> _Extracted material_:

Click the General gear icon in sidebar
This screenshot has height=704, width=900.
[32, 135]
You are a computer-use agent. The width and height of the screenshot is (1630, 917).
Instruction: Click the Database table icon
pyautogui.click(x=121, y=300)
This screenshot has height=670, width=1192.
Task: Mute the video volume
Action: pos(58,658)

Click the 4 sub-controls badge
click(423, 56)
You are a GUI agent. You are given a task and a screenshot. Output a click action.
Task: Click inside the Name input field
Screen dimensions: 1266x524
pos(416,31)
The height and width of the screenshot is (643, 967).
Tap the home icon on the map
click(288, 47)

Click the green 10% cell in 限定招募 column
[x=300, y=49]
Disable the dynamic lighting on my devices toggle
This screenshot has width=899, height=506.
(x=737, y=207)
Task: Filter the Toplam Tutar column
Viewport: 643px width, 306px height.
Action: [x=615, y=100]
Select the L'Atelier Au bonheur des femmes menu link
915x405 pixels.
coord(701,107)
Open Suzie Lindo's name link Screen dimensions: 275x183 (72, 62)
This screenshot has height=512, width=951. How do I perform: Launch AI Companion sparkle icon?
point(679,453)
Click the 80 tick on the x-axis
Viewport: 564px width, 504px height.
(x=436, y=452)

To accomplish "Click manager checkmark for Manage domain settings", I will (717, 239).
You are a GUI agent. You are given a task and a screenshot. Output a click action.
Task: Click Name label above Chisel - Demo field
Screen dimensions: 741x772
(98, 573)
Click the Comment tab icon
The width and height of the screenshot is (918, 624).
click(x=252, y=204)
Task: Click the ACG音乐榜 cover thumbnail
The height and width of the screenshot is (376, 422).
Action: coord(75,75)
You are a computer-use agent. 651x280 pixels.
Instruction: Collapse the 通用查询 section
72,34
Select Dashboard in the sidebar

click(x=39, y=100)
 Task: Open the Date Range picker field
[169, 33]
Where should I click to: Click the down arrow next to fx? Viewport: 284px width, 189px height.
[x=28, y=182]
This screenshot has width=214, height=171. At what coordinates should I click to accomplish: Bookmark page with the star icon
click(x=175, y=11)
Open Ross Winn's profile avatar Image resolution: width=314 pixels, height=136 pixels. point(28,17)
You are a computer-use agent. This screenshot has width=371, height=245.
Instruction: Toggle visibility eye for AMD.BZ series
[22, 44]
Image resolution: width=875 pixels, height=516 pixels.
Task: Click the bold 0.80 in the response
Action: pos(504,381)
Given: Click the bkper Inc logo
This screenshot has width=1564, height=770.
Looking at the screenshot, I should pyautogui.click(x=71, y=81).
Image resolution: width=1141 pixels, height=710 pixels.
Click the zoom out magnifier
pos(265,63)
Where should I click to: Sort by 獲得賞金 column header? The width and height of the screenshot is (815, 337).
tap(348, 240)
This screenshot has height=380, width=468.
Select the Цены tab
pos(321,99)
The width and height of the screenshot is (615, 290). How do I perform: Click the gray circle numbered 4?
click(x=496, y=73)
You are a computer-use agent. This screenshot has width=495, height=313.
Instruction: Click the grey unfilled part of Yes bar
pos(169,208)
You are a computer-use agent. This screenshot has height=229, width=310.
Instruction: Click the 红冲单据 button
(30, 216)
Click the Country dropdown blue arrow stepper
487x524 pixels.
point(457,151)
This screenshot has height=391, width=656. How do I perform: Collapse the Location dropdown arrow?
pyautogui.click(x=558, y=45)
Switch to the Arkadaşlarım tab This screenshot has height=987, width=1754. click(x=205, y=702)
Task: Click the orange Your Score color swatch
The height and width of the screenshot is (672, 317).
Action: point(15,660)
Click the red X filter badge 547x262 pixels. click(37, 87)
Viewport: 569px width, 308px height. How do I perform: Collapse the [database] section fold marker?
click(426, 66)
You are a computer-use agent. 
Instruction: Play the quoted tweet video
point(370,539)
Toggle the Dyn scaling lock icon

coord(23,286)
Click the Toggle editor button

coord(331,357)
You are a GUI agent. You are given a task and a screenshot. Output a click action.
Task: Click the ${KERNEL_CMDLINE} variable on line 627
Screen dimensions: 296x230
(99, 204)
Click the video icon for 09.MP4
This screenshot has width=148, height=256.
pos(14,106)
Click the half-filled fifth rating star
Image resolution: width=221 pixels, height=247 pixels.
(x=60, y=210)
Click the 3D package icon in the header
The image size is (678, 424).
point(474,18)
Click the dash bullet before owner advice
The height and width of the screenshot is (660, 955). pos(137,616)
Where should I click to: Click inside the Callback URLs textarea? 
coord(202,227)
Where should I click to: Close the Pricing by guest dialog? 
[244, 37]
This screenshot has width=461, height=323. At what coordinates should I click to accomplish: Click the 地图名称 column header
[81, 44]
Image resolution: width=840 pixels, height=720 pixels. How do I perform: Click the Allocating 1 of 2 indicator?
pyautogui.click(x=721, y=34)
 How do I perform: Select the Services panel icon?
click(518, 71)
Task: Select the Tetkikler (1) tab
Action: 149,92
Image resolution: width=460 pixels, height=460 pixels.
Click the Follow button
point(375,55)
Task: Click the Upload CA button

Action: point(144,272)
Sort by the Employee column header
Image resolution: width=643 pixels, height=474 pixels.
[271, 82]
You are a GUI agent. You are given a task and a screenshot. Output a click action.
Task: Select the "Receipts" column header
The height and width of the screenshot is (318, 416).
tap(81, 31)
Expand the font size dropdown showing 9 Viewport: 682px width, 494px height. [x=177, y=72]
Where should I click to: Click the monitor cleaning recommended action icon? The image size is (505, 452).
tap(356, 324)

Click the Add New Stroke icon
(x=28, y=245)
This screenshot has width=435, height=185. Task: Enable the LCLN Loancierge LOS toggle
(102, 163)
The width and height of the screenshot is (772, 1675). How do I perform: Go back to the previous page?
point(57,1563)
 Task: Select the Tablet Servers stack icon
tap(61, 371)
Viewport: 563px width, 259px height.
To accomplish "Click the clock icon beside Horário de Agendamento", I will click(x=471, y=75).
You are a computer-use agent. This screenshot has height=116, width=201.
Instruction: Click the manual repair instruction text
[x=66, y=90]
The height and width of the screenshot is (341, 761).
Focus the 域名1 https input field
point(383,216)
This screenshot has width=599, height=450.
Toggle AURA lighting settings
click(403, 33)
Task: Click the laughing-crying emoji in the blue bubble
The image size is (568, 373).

> _Exercise details_: Please state how many lines in the listing hold the string "blue", giving the number alone.

> _Output below_: 2